Per prima cosa sottolineiamo l'importanza del lavoro d'equipe. Individuare un problema e cercarne la soluzione non è sempre un'operazione facile anche perché le competenze richieste sono diverse. L'insegnante di sostegno così come l'insegnante di classe diventano due attori fondamentali: l'obiettivo comune deve essere quello di fornire all'alunno con deficit visivo tutti gli strumenti e le strategie necessarie affinché egli possa seguire il normale svolgimento delle lezioni. In molti casi infatti, in particolare se ai problemi visivi non si sommano altre patologie di natura motoria e/o cognitiva, non é necessario sviluppare programmi didattici paralleli a quello dei compagni di classe.

Anche la famiglia riveste un ruolo molto importante. Ad essa infatti è dato modo di osservare il bambino quotidianamente nello svolgimento di una serie di attività: il modo di relazionarsi con gli altri, il modo di giocare, di manipolare oggetti, di spostarsi negli ambienti sia nuovi che conosciuti, le reazioni ai nuovi stimoli, la ricerca di interessi. Tutte queste informazioni sono di fondamentale importanza nella progettazione di un intervento personalizzato.

Una volta raccolte tute le informazioni necessarie alla definizione delle competenze ("cosa il bambino è in grado di fare"), della motivazione ("cosa gli piacerebbe fare") e degli obiettivi ("cosa vorremmo fargli fare") è indispensabile conoscere quali strumenti esistono per aiutarci ad intervenire correttamente.

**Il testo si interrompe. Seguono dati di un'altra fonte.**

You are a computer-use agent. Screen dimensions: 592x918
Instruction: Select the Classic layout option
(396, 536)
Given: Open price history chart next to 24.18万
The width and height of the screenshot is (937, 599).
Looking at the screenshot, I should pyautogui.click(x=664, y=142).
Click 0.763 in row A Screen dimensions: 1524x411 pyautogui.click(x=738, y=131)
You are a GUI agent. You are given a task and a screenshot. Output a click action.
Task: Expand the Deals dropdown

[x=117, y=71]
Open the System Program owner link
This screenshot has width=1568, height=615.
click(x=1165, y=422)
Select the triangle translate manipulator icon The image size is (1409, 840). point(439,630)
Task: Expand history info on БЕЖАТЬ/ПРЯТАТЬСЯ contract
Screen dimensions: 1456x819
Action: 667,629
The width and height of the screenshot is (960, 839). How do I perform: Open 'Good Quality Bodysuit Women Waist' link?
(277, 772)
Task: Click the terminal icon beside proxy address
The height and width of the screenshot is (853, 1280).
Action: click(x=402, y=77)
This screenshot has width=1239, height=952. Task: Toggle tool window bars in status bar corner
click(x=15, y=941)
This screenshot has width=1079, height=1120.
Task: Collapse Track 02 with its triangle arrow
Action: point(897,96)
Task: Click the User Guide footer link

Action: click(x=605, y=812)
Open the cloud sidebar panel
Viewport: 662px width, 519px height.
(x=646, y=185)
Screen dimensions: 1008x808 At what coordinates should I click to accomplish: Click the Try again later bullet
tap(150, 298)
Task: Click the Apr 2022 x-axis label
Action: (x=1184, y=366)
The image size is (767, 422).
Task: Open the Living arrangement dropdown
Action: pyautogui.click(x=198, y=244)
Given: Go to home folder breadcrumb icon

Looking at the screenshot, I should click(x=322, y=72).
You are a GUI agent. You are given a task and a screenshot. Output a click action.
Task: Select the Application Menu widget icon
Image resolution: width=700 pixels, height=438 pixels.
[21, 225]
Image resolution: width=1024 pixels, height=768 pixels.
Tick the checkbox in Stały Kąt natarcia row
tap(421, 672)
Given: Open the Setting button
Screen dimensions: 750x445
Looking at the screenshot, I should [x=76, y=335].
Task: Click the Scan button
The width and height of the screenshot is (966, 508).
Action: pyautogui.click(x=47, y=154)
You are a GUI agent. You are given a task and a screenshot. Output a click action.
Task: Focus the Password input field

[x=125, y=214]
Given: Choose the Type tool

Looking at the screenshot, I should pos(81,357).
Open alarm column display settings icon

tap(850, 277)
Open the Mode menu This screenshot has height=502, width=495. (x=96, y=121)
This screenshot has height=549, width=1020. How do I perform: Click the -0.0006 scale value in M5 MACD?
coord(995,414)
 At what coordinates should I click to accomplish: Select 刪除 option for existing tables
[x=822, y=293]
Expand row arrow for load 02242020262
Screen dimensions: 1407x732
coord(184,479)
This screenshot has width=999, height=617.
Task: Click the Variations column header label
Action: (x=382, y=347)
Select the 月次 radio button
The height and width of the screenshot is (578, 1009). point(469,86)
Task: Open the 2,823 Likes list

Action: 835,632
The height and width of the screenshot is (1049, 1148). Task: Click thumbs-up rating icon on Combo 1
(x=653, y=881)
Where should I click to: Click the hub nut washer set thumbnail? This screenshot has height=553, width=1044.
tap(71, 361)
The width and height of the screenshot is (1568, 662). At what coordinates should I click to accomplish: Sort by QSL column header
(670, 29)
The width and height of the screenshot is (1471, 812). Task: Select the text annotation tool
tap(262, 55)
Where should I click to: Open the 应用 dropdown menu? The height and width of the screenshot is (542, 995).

A questo punto subentra un'altra figura di riferimento, "l'esperto in tecnologia",   ovvero colui che conosce gli strumenti e che sarà poi in grado di adattarli a tutte le specifiche richieste provenienti dalla famiglia, dagli insegnanti e dall'alunno stesso.

Nel caso in cui al deficit visivo siano associate altre problematiche, risulta altrettanto importante il coinvolgimento non solo di un tecnico ortottista, ma anche di terapisti della riabilitazione, logopedisti, terapisti occupazionali, di tutti coloro insomma che conoscono anche gli aspetti direttamente collegati alla motricità, al posizionamento, all'identificazione della luce migliore, ecc...

In chiusura della prima parte di questo incontro, cerchiamo di riassumere quanto detto fin'ora.

Molteplicità di problemi:

  • problemi visivi differenziati,
  • altri problemi sensoriali,
  • patologie motorie,
  • problematiche cognitive (insufficienza mentale).

Materiali e supporti:

  • lavagna,
  • materiale distribuito sulle pareti della classe,
  • libri di testo graficamente complessi,
  • massiccio utilizzo del colore e dell'immagine,
  • materiale in formato digitale,
  • supporti audiovisivi, ecc.

Soluzioni adottate:

  • spostamento del banco dell'alunno,
  • fotocopie ingrandite,
  • preparazione di fogli ingranditi,
  • libri su audio cassette,
  • videoingranditori da tavolo
  • introduzione di dattilo braille.

Componenti del team di verifica:

  • insegnante di sostegno,
  • insegnante di classe,
  • famiglia,
  • esperti che seguono il bambino (ortottista, terapista, etc),
  • "esperto in tecnologia".

Obiettivo del prossimo incontro sarà quindi quello di valutare alcune delle nuove strategie e tecnologie di cui ci possiamo servire per facilitare e migliorare l'inserimento scolastico dei bambini con problemi visivi.